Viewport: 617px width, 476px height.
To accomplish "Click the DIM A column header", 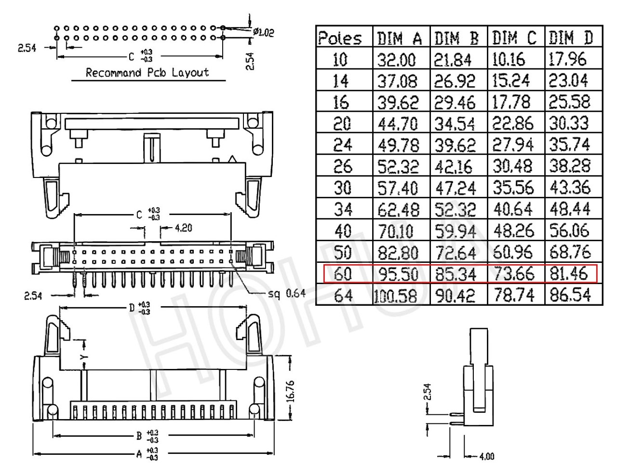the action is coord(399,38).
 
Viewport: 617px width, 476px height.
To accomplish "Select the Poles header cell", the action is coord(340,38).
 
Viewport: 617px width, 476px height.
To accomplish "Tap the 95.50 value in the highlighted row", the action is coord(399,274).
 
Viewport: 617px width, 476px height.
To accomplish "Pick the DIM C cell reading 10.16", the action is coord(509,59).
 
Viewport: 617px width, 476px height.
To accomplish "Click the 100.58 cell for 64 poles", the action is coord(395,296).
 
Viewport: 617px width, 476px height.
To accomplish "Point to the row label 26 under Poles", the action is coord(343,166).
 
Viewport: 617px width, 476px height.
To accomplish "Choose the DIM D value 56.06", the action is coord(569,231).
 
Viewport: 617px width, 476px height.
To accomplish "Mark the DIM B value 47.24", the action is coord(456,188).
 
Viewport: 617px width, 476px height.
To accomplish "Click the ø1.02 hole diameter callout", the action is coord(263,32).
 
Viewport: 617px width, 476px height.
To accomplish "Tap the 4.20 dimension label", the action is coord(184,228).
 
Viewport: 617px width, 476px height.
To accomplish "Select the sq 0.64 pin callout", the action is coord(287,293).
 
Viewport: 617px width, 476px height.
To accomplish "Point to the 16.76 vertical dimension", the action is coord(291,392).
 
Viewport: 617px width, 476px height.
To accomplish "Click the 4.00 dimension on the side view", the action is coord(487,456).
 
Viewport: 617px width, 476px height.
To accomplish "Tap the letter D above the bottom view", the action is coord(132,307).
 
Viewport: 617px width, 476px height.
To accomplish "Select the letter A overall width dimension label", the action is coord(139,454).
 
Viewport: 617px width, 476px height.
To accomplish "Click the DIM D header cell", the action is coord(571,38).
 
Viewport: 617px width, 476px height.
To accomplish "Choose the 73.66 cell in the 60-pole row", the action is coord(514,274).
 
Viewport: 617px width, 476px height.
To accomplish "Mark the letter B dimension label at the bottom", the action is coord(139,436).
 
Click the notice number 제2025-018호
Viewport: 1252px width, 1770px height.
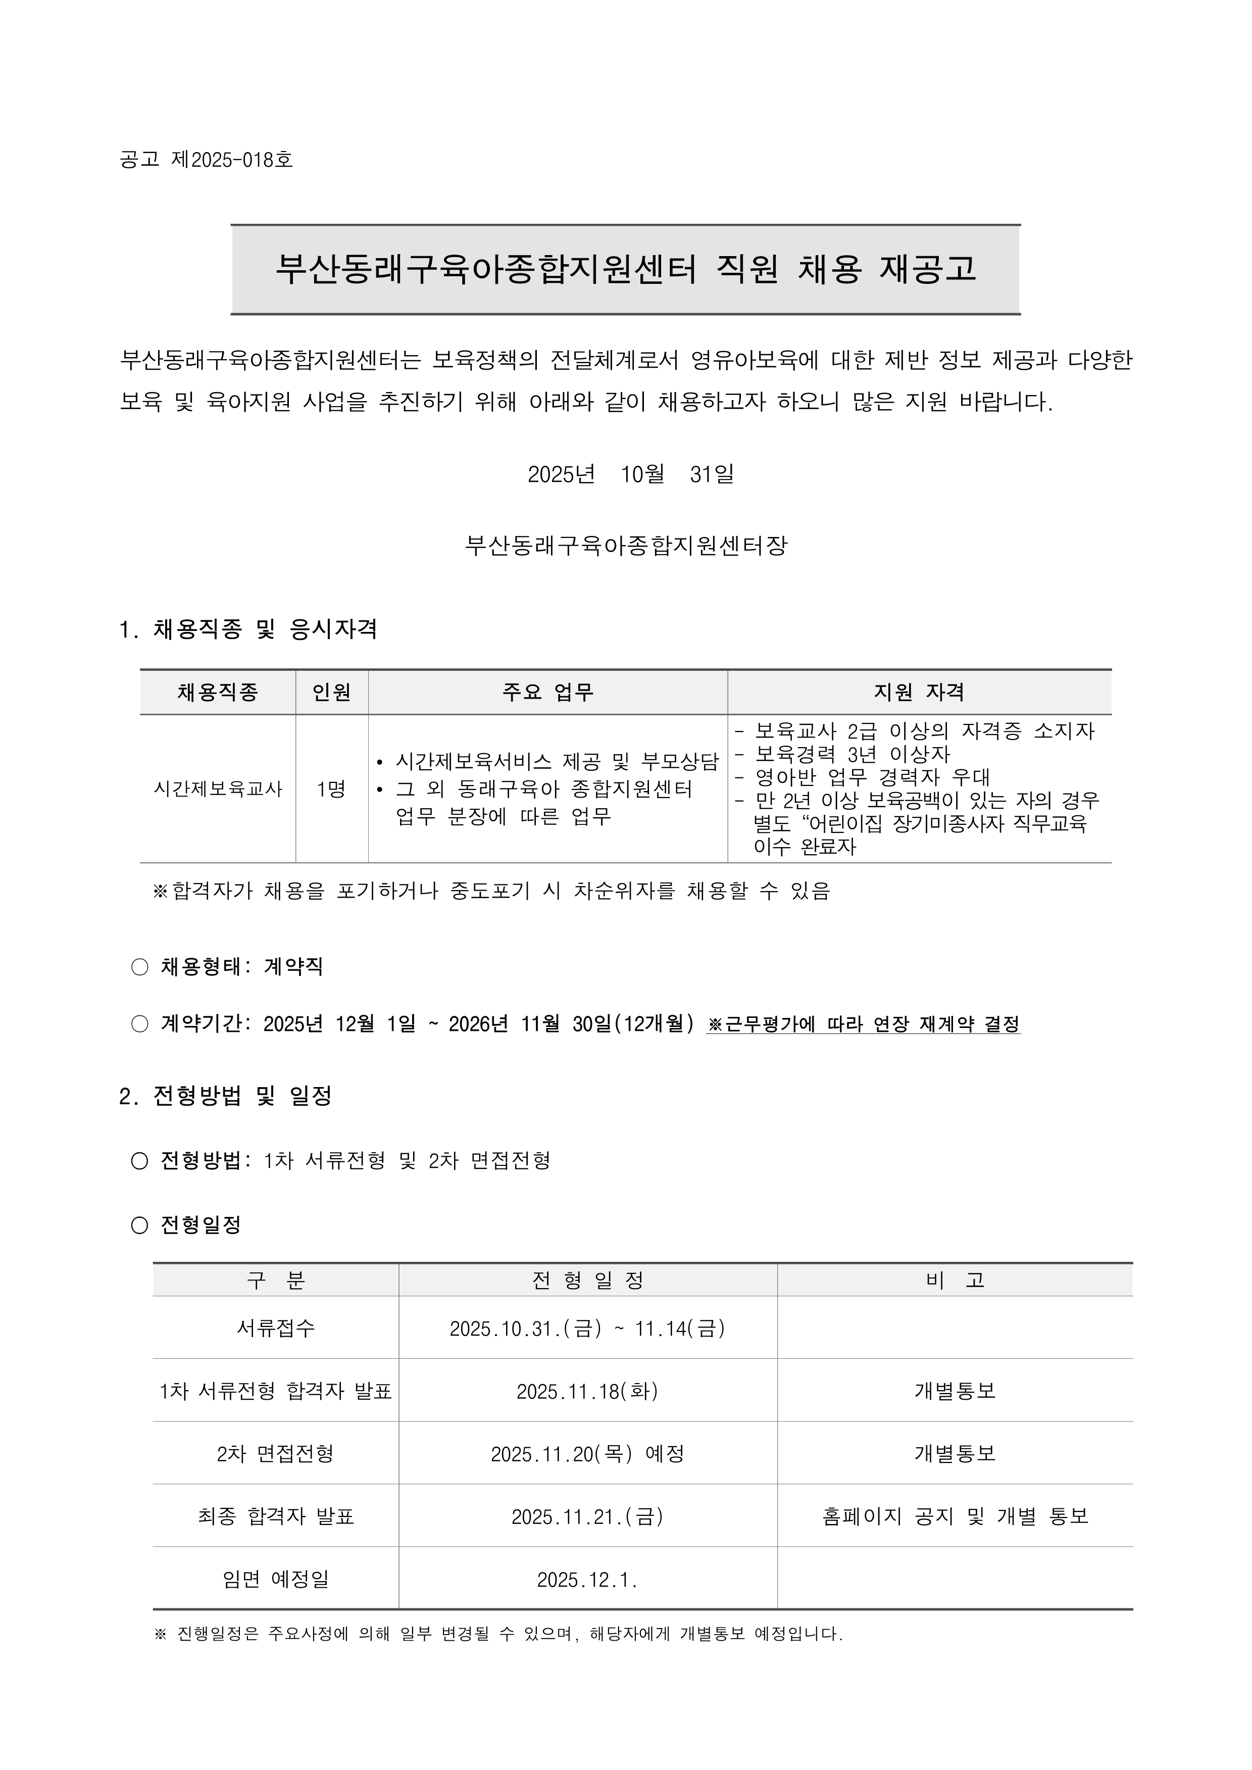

________________

WHAT THE TASK ASKS.
Please count how many lines of the records above contain the word "Choose", with case counting, and reply with only the number.

SOLUTION BELOW.
2